TEXT EXTRACT
Intellectual Property Right Possible ecological risks and Ethical concern

Loading

Intellectual Property Right

Intellectual Property Right Possible ecological risks and Ethical concern

  • Intellectual property rights are the rights given to persons over the creations of their minds. 
  • They usually give the creator an exclusive right over the use of his/her creation for a certain period of time. 
  • Intellectual property rights are customarily divided into two main areas. 
  • Copyright and rights related to copyright.
  • The rights of authors of literary and artistic works, such as books and other writings, musical compositions, paintings, sculpture, computer programs and films are protected by copyright, for a minimum period of 50 years after the death of the author. 
  • Another is Industrial property can usefully be divided into two main areas: 
  • One area can be characterized as the protection of distinctive signs, in particular trademarks which distinguish the goods or services of one undertaking from those of other undertakings and geographical indications which identify a good as originating in a place where a given characteristic of the good is essentially attributable to its geographical origin.

History

  • The Statute of Anne came into force in 1710. 
  • Modern usage of the term intellectual property goes back at least as far as 1867 with the founding of the North German Confederation whose constitution granted legislative power over the protection of intellectual property to the confederation.
  • When the administrative secretariats established by the Paris Convention (1883) and the Berne Convention (1886) merged in 1893, they located in Berne, and also adopted the term intellectual property in their new combined title, the United International Bureau for the Protection of Intellectual Property. 
  • The organization subsequently relocated to Geneva in 1960, and was succeeded in 1967 with the establishment of the World Intellectual Property Organization (WIPO) by treaty as an agency of the United Nations.

REQUIREMENTS
[A] List every kind of literary or artistic work that the text on intellectual property rights says copyright protects.
[B] Sum up the text on intellectual property rights in two sentences.
[C] Answer these questions from the text on intellectual property rights:
(i) For at least how long after the author's death does copyright protect a work?
(ii) In what year did the Statute of Anne come into force?
(iii) To what city did the organization relocate in 1960?

RECORD EXCERPTS
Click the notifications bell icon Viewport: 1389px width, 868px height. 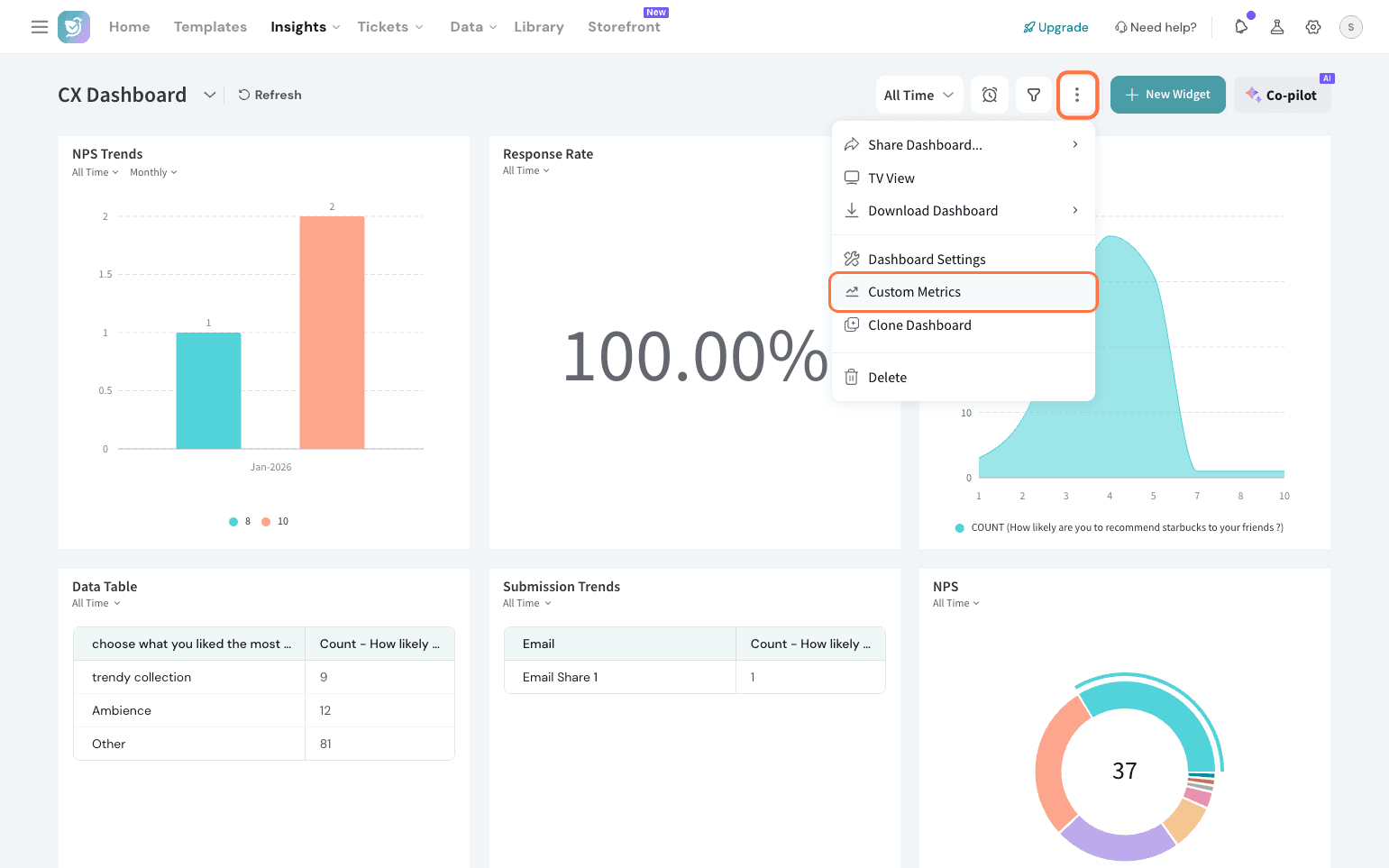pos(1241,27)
* * *
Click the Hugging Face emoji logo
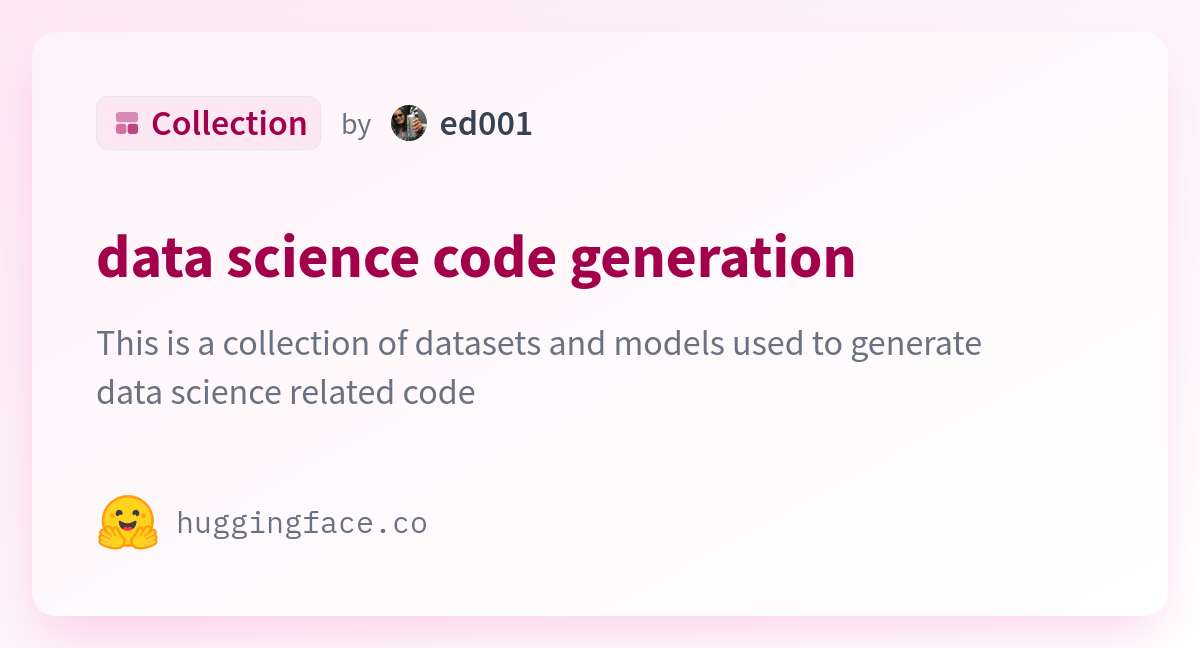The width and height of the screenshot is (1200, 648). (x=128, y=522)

SOLUTIONS TO THE TASKS
[A]
books and other writings
musical compositions
paintings
sculpture
computer programs
films

[B] Intellectual property rights give people rights over the creations of their minds, usually an exclusive right to use a creation for a certain period, and they are divided into copyright and related rights on one side and industrial property on the other. The term goes back at least to 1867, and the bureau formed in 1893 under that name moved to Geneva in 1960 and was succeeded in 1967 by the World Intellectual Property Organization, a United Nations agency.

[C]
(i) 50 years
(ii) 1710
(iii) Geneva